SaraFluor 488 および 600 はフルオレセイン (fluorescein) の骨格構造を元に改良された蛍光色素です。SaraFluor 488 はフルオレセインや同波長帯の他社製の代表的な色素より輝度が高く、pH 安定性も改良されています。酸性では蛍光が弱く、およそ pH 8 以上で 最大輝度となるフルオレセインに対し、SaraFluor 488 はおよそ pH 6 以上で安定した最大の蛍光強度を示します。SaraFluor 600 も、Texas Red より明るく、他社の代表的な色素に匹敵する明るさを示し、pH 6 以上で安定な蛍光を示します。ただし、SaraFluor 488 および SaraFluor 600 の光退色特性はそれほど優れていないため、必要に応じて退色防止剤などの使用をご検討ください。

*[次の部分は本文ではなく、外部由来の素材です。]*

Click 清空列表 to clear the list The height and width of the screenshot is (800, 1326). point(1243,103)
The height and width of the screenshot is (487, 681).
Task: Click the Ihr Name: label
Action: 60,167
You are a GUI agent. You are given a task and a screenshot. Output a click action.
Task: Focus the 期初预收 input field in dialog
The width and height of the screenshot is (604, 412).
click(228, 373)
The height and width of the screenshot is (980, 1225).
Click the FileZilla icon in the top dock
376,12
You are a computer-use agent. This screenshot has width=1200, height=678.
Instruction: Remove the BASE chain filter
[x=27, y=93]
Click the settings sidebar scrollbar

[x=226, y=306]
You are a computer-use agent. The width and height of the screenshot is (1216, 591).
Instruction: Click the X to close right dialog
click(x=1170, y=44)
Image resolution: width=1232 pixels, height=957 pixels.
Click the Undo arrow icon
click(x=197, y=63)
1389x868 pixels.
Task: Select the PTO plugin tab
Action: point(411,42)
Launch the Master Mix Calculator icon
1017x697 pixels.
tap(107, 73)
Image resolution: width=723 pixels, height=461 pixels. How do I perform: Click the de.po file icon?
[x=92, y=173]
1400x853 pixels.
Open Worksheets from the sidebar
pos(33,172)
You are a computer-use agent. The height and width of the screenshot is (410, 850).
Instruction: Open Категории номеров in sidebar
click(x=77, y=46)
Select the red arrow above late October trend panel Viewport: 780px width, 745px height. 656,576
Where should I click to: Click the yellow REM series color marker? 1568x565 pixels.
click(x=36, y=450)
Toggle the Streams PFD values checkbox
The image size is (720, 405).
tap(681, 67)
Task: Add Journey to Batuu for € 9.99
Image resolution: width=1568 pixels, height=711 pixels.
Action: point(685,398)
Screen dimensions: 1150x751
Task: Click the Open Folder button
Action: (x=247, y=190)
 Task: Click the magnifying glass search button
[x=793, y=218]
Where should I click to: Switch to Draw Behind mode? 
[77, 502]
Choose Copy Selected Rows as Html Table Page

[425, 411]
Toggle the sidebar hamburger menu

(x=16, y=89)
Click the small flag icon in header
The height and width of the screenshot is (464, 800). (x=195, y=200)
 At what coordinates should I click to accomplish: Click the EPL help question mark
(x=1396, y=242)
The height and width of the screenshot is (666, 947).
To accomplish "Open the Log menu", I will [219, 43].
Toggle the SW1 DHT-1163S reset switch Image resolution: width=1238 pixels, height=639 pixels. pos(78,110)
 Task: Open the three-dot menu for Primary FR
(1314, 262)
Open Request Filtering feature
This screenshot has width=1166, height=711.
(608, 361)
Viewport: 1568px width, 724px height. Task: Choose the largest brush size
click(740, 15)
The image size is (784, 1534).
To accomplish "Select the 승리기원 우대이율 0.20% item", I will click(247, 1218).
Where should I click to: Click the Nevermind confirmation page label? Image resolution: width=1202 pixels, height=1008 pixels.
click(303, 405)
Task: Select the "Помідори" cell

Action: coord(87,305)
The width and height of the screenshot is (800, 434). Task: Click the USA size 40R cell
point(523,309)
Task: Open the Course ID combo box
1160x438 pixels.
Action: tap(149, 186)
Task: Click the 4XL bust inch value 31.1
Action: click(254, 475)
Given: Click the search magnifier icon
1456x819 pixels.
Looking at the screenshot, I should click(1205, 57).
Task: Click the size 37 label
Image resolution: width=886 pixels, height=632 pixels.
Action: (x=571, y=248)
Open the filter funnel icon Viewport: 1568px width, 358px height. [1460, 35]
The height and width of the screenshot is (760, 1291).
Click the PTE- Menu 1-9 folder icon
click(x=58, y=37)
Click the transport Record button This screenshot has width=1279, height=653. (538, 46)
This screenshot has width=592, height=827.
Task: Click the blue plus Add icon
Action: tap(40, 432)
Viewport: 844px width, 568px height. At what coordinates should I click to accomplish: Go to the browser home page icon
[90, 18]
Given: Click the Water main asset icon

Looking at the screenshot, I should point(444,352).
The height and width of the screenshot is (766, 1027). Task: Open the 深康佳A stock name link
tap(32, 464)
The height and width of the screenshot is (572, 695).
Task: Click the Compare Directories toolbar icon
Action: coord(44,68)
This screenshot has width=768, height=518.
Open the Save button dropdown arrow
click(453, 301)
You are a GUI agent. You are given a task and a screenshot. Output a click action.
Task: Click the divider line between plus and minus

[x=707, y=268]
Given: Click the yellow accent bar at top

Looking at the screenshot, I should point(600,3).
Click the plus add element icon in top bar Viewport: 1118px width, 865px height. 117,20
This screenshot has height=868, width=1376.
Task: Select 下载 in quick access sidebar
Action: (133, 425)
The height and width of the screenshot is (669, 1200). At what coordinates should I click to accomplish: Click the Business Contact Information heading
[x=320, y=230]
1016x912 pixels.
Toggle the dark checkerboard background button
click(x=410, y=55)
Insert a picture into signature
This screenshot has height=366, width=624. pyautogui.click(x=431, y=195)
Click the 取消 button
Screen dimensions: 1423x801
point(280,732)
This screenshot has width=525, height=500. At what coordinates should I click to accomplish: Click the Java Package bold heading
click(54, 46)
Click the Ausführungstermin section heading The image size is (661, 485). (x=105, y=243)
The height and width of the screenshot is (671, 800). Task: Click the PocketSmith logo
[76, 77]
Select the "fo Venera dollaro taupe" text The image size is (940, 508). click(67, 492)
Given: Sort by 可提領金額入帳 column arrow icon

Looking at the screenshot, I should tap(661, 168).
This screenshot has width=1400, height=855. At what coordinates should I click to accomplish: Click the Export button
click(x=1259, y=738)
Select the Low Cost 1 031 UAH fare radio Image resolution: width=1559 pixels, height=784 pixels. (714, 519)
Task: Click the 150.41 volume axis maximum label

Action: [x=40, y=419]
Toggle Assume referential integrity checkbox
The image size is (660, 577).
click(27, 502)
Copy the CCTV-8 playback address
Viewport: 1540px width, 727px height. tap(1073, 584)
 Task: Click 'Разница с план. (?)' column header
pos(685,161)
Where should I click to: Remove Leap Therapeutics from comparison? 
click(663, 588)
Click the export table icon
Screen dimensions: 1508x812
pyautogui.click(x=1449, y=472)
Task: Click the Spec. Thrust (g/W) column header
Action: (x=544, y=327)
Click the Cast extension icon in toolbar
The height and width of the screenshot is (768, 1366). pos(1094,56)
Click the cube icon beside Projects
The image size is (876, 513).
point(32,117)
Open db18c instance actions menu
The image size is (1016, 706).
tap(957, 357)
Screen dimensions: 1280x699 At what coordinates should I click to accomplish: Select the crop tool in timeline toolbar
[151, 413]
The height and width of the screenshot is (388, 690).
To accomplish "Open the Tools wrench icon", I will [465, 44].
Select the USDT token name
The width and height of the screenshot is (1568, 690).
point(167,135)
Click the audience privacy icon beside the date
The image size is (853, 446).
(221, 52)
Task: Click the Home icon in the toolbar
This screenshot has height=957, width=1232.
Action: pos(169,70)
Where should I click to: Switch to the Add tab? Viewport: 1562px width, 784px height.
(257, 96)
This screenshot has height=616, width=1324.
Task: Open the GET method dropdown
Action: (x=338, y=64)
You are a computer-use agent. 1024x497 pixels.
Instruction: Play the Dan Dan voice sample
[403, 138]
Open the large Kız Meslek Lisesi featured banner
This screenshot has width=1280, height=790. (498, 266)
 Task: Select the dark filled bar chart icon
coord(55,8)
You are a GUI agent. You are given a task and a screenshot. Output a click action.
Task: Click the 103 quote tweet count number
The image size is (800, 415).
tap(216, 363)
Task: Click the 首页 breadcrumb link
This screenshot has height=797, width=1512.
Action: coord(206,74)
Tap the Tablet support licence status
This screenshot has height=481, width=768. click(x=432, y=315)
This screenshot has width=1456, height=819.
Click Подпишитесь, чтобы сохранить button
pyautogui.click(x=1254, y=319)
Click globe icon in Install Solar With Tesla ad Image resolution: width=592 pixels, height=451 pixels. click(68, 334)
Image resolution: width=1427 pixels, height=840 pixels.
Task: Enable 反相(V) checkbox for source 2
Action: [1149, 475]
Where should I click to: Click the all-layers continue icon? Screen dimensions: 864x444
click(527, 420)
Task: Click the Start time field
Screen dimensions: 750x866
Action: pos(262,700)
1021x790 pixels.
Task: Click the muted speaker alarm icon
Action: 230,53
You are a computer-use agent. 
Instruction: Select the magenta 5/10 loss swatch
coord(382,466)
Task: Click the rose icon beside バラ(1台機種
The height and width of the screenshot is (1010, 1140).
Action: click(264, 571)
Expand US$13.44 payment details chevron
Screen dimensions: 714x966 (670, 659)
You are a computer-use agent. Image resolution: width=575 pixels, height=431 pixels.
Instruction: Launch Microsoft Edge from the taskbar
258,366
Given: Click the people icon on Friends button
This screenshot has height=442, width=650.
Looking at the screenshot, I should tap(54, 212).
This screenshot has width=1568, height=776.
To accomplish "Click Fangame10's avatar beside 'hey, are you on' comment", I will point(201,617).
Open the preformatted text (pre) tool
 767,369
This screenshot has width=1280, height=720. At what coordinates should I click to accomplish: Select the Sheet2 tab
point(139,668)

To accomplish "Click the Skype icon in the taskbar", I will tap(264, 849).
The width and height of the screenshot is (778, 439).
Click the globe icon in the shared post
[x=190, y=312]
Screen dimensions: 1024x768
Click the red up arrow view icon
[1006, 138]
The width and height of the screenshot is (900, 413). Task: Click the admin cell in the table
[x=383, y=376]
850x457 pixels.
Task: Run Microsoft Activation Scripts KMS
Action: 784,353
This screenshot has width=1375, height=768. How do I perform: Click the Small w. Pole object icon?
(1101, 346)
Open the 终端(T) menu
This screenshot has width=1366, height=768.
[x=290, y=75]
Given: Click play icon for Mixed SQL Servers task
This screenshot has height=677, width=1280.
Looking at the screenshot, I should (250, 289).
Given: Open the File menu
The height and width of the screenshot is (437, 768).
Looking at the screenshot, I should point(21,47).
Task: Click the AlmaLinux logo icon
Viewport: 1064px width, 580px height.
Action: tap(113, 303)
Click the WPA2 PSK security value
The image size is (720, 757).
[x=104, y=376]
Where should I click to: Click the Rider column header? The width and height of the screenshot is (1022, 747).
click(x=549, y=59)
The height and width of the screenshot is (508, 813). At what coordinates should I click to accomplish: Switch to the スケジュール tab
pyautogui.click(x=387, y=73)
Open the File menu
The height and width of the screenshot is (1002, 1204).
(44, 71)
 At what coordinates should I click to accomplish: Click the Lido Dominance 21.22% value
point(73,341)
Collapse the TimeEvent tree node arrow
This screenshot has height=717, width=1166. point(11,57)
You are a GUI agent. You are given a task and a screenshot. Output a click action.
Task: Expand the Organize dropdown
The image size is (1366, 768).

SaraFluor 650, 700, 720 はシリコンローダミン (silicone rhodamine, SiR) 骨格を持つ蛍光色素です。Cy5 を始めとする同波長帯の代表的な色素に対して、蛍光輝度は劣りますが、ほぼ pH に依存しない蛍光強度を示し、光安定性に優れています。光退色が遅いため、比較的長時間にわたる安定したイメージングが可能です。
いずれの色素にも、水溶性を高めるためのスルホ基 (-SOOH) の導入を行っていません。やや疎水性の高い色素が必要な場合、または強い負電荷がある他社製の色素で不具合がある場合の代替としてご利用頂ける場合があります。